Ok, so the fact that I do have the one diplexer installed and the 622 still works on the original tv does not have any type of impact on needing a second diplexer or not? I can pick up another diplexer tomorrow. I guess my last (hopefully) question is in the post above this one.... Where do I install this second diplexer?


----------



## sNEIRBO (Jul 23, 2006)

AzGuy said:


> Ok, so the fact that I do have the one diplexer installed and the 622 still works on the original tv does not have any type of impact on needing a second diplexer or not? I can pick up another diplexer tomorrow. I guess my last (hopefully) question is in the post above this one.... Where do I install this second diplexer?


Do you have cable running through the ctv system in your house? If yes, then *STOP*. The install is more complicated if you're running cable through the ctv wiring.

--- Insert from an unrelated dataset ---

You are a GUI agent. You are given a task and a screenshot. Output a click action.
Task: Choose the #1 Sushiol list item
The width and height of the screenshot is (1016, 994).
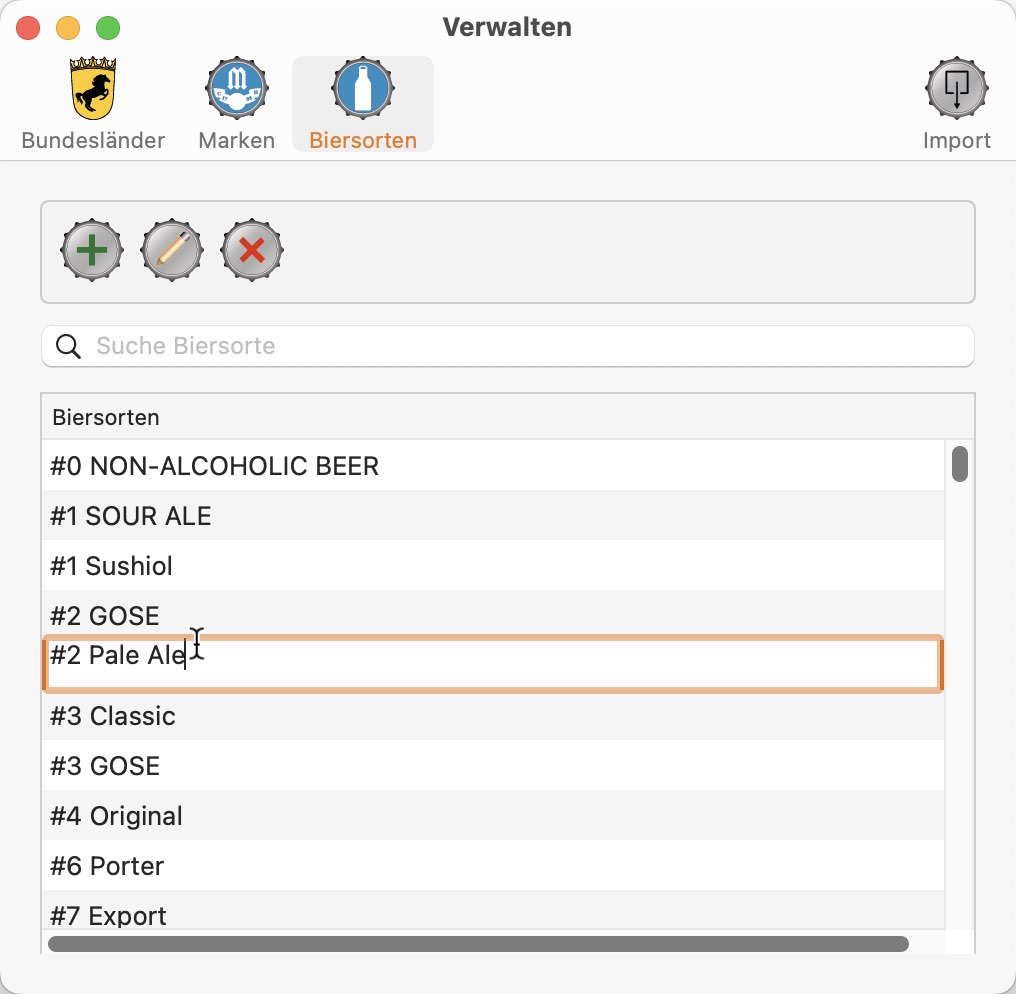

On the back of your receiver you should see the following co-ax connections.

SAT 1 SAT 2 TV1 TV2

You should have 1 co-ax line coming into the house from your dish. That line should be split by a di-plexer DPP splitter right behind the receiver. Those 2 lines should be going to SAT 1 and SAT 2. As long as your receiver is working leave these connections alone.

There is an area on the receiver for TV1 connections. This should be hooked up to your HDTV via either component cables (R-B-G) or HDMI cable. As long as your HDTV is working, leave these connections alone.

There is an area on the receiver for TV2 connections. There should be a co-ax connection in this area. In fact it should only have co-ax and RCA connections for TV2. Take a peice of co-ax, connect it to this co-ax connection then connect it directly to the closest ctv wall connector. You should NOT need a di-plexer anywhere between the receiver and the ctv wall connector.

Now go to the second room. Connect the second TV to a ctv wall outlet with another peice of co-ax. Make sure the TV is set to receive a CABLE signal. Tune the TV to channel 60. Make sure the DISH receiver is on. Do you see a picture?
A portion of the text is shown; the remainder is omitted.